Poor map pacing aside, the mechanics of Advance Wars felt a little one dimensional and rather annoying. Missions start with your CO in a sticky situation; with a predetermined squad of units, bases in which you can spawn units to start the map, or a combination of both. This is a great departure from the tactics games I'd been used to (Tactics Ogre, Valkyria Chronicles, FE... to name a few,) where you have familiar heroes with special abilities. On paper this isn't an issue, but it leaves the game to become a sorta rock paper scissors matchup with random enemy spawns so you can never really exactly prepare for what the enemy is going to put out there. Having to half offensives for an extra ten to twenty minutes so you can ramp up your anti-air production to combat enemy bombers felt grating almost immediately, needing to stop your entire attack to direct funds into constructing cruisers to take out enemy submarines to protect your transportation landers was awfully annoying. This pattern continues across both games. Playing cat and mouse with the way the game wants you to play versus generating your own strategy made me feel like I was playing a puzzle game in which the developers wanted me to solve the way they made the game rather than play it in a way that I enjoyed.

Skip this if you're a fan of the GBA soundcard: the music in this game is genuinely horrible. I try not to make grandiose statements like that about the soundtracking of games because generally speaking, I find them inoffensive at worst. But outside of a very few CO themes (Sonya and Sensei,) the recycled crustyness of bad guitars and synths played like musical vomit in my head while I made my way through both of the repackaged Advance Wars titles. Thankfully there's a way in game to turn it off because Andy's battle theme was going to drive me up a series of several walls.
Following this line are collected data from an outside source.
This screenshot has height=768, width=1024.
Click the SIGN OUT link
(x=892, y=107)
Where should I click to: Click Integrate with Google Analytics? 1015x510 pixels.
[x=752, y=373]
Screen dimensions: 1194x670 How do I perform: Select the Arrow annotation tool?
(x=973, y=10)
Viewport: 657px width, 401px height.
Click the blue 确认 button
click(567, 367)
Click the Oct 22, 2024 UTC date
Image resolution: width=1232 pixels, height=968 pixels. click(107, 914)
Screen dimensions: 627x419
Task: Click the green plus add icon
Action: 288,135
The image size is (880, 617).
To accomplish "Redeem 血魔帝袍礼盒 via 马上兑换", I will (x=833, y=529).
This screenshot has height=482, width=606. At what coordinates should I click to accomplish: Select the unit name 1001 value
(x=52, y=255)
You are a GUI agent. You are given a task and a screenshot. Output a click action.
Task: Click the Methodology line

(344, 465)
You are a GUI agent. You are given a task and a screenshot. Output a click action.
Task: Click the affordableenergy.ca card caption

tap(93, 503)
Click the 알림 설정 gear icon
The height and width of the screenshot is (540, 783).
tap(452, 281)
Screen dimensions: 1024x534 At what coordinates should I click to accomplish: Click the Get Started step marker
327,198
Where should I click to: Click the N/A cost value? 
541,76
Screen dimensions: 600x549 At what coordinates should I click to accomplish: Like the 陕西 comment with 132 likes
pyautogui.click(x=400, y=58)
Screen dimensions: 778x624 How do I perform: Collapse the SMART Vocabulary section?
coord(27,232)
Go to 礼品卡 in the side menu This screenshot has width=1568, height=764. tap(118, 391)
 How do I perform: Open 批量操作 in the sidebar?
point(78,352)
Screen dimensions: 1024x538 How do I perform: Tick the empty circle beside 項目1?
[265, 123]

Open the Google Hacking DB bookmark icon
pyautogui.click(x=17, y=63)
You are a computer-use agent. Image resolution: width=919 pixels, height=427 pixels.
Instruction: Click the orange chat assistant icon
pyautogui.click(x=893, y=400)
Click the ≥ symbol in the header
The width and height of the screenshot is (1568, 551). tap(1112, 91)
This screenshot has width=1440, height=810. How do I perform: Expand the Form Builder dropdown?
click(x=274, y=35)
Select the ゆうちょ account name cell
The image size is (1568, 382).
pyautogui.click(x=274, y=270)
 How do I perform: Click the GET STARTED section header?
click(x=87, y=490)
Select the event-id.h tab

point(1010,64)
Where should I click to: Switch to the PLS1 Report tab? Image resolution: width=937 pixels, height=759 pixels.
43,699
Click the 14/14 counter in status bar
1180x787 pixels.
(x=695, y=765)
That all being said, there was a decent amount to like about the game(s.) Despite not having almost any narrative at all to them other than "bad men are bad," I enjoyed gallavanting about with my party of completely unalike CO's that have no feasible logic in regards to commanding an army. Only a few of the CO's seemed like plausible commanders which made the launching of large scale offensives and the gravity of war so hilarious to me. I came to appreciate how little the devs really cared about plausible motives/crafting a halfway decent narrative in the way of just saying "you're the good guys just do good guy things." The updated visuals give this title a LOT of charm, which is something that the greater playerbase seemed to be rather worried about when the trailers announced Reboot Camp. I liked the jovial drawings of each CO and the way they animated in dialogue and in game. I enjoyed the vibrant orange/green/blue/yellows of the units on the lusciously basic maps. It felt like a game that didn't take itself too seriously, and when coupled with the "plot," that is perfectly acceptable.

If you liked Advance Wars the first go around, it seems like the general consensus is that you'll like Reboot Camp quite a bit. As mentioned above, I didn't play the GBA titles but those that I've conversed with that did, have been rather high on 2023's take on the famous tactics franchise. I personally cannot recommend Advance Wars 1+2: Re-Boot Camp, but hey if ya like it, ya like it.